Claire Valoti, Snap’s UK general manager, told the British newspaper The Guardian, “The UK is where our advertising clients are, where more than 10 million daily Snapchatters are, and where we’ve already begun to hire talent.” The company says over 60% of British smartphone users aged between 13 and 34 are Snapchatters. Those numbers should get advertisers to snap to attention.
Snapping Up New Hires
What’s ambition for growth without staff to make it happen? Snap been busily stocking its pond by snapping up talent from other companies. While 36 percent of new Snap hires come from tech companies like Amazon and Google, a significant number of new staff hail from Goldman Sachs, a key financial player in the entertainment business, according to Paysa data. Other financial companies -Deloitte, Citi, and B of A – also can count recent defectors in new Snap staff. Also Paysa reports that a surprisingly high percentage of new hires are coming in at the director level, suggesting that Snap is beefing up its management side.

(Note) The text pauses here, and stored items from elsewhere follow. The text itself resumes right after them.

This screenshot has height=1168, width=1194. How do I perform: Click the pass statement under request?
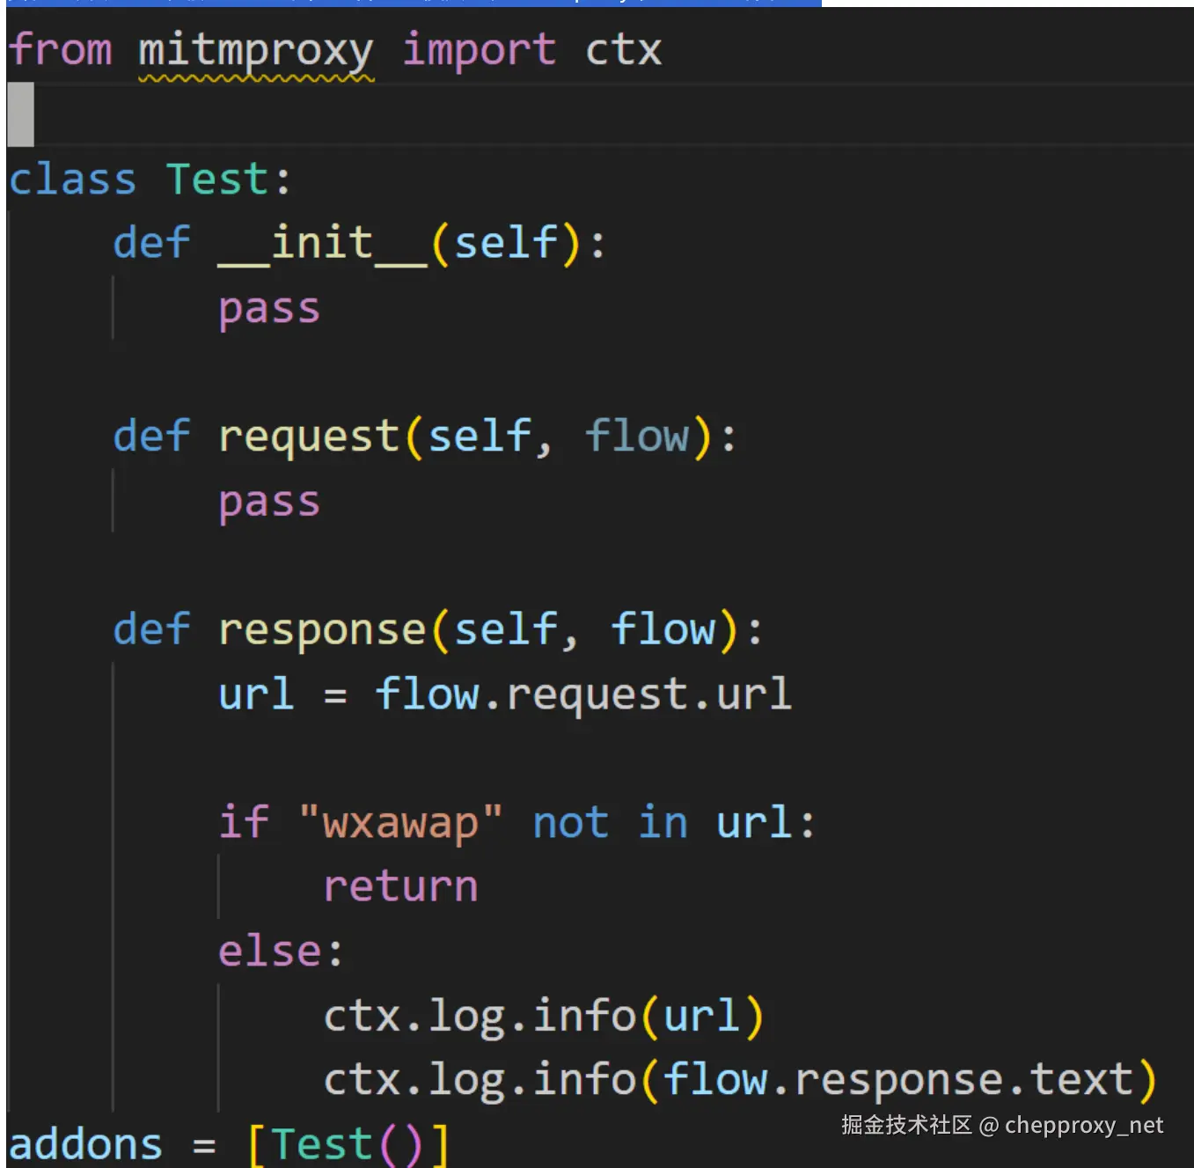(269, 503)
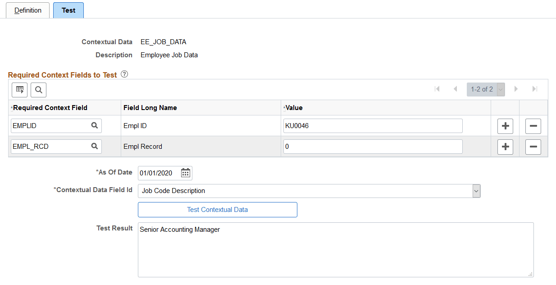The width and height of the screenshot is (556, 285).
Task: Open the Contextual Data Field Id dropdown
Action: [x=476, y=191]
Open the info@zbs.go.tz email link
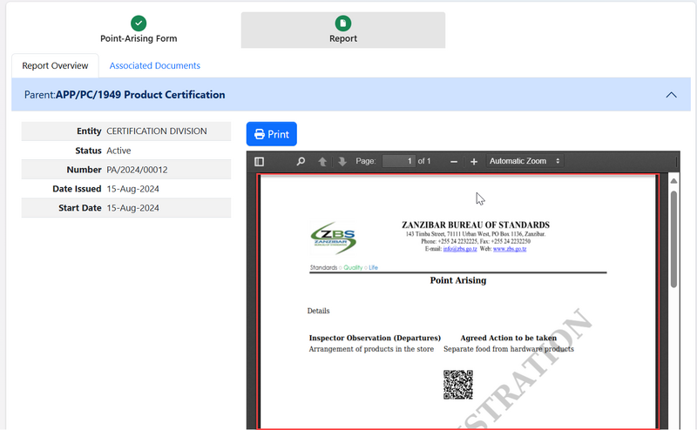Image resolution: width=697 pixels, height=430 pixels. point(460,249)
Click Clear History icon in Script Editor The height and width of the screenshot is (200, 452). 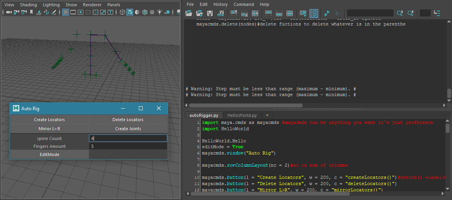pyautogui.click(x=234, y=13)
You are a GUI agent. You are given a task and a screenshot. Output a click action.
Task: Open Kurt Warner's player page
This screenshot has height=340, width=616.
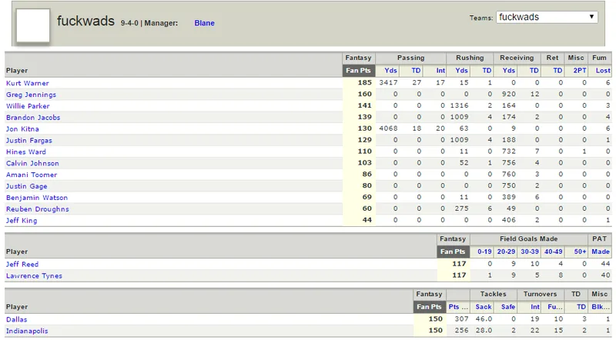28,83
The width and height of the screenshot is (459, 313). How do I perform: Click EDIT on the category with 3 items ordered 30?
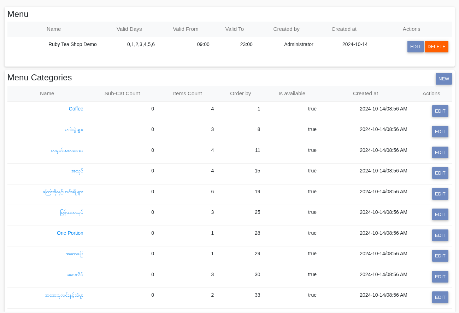[440, 277]
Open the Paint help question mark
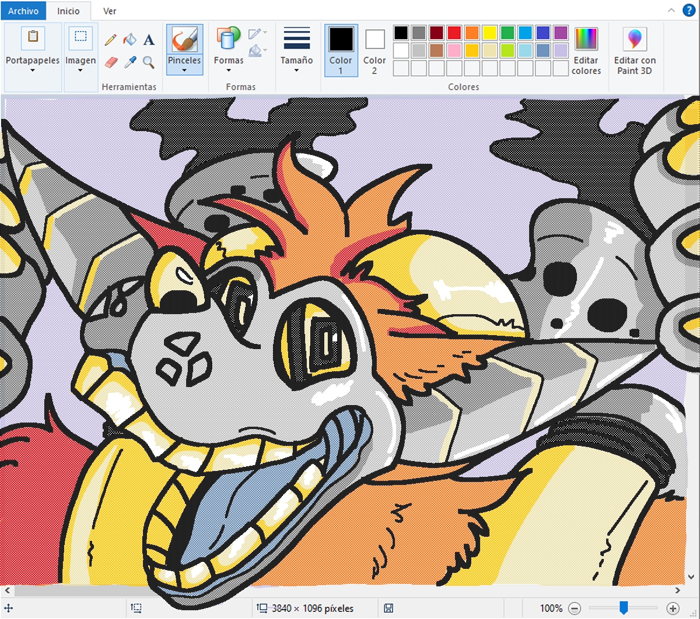This screenshot has width=700, height=619. tap(689, 10)
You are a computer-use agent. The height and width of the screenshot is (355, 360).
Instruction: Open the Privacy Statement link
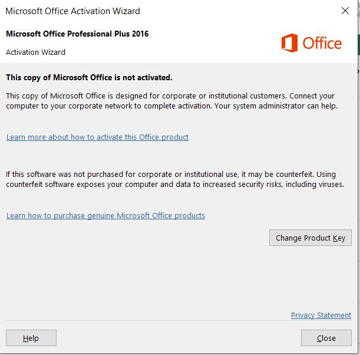click(321, 315)
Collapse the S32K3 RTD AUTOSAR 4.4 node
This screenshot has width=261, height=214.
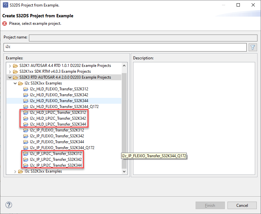click(10, 77)
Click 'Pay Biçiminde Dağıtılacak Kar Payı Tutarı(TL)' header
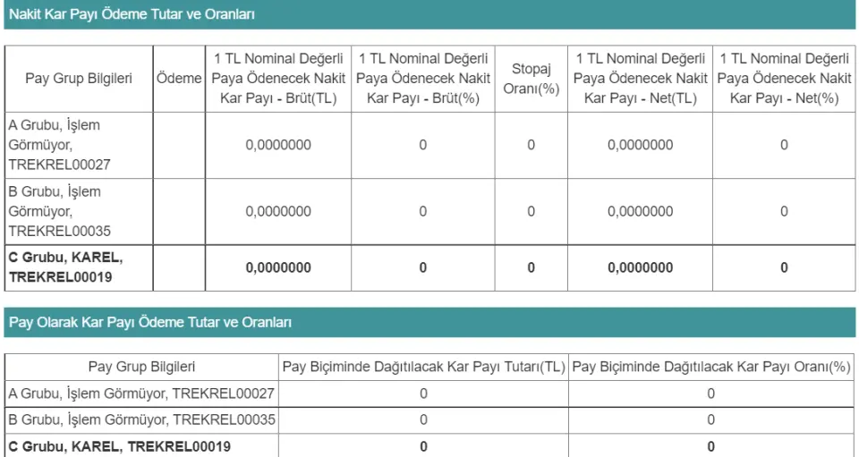 tap(423, 367)
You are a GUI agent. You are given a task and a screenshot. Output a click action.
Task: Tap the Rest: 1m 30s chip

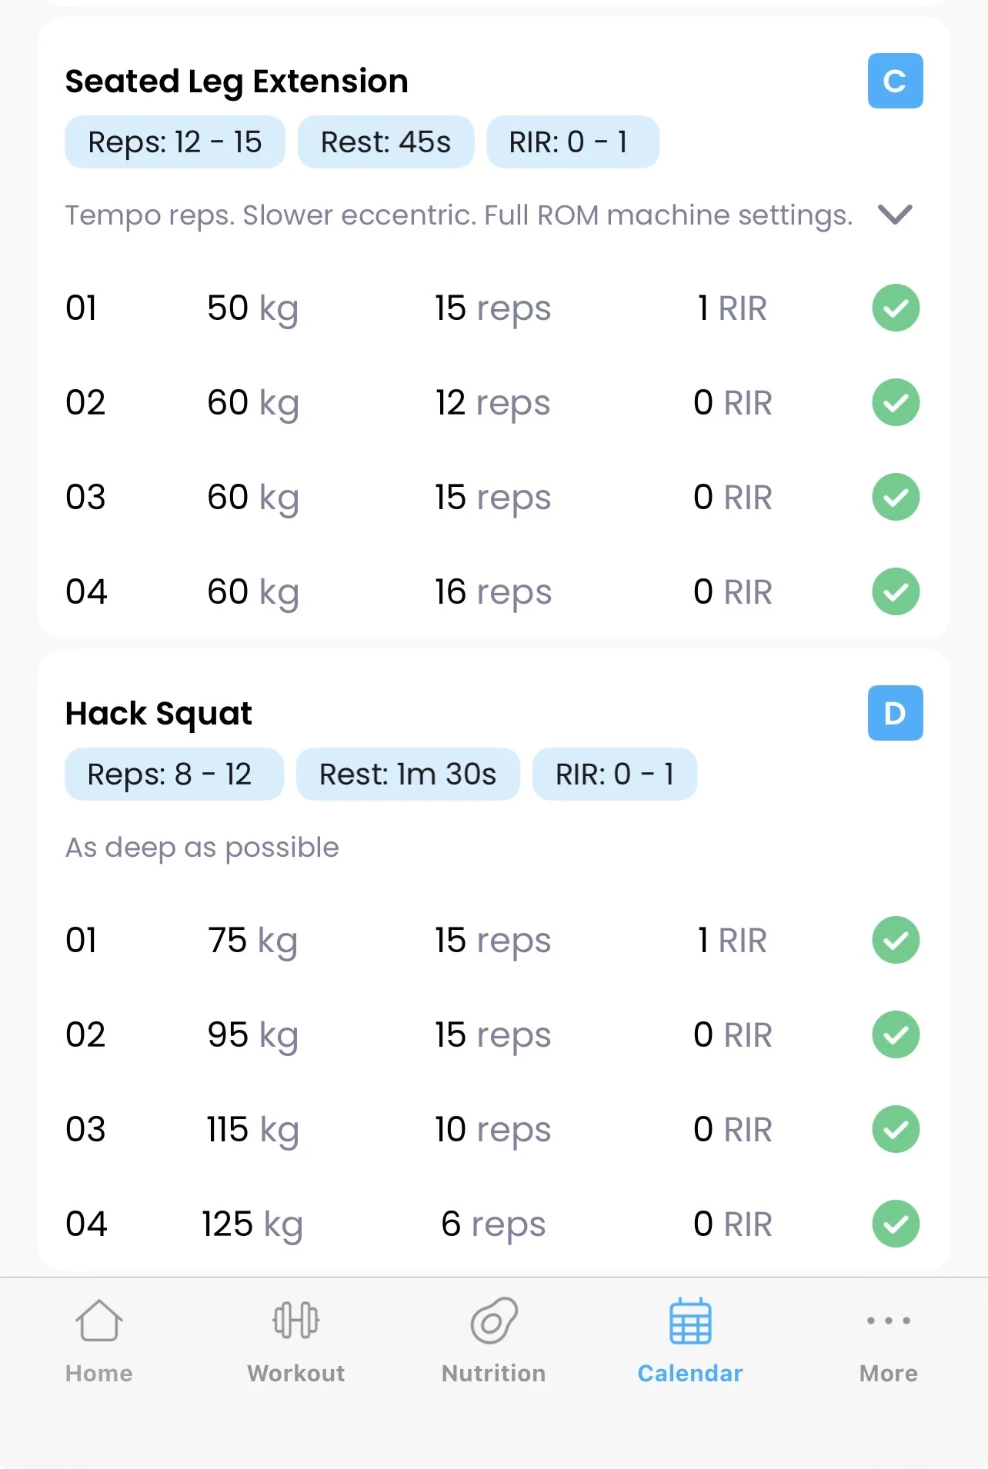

Forget Facebook, Snap’s Its Own New Phenomenon
Comparing Snap to Facebook is a favorite new hobby of tech industry analysts, but the two may be so different as to defy comparison. As Snap pushes beyond social media into hardware and entertainment gadgetry, a comparison to a company like Apple with both trendy hardware and software may be more apt. Or perhaps there is no comparison to any other company and we will just have to see what Snap throws against the wall next and where it sticks. In Paysa’s company rankings, Snap Inc. is climbing steadily. Although, ranked at #13, it still lags behind Facebook, ranked 5th in the U.S. But Snap is closing in with momentum for the IPO building.
“The user numbers, the cash flow, and the investor excitement seems to be proof that Snap, Inc. is the real deal; an honest to God unicorn at a time when they were supposed to be extinct,” says SnapMunk blogger Daniel A. Guttenberg.
Lots of investors are betting he’s right.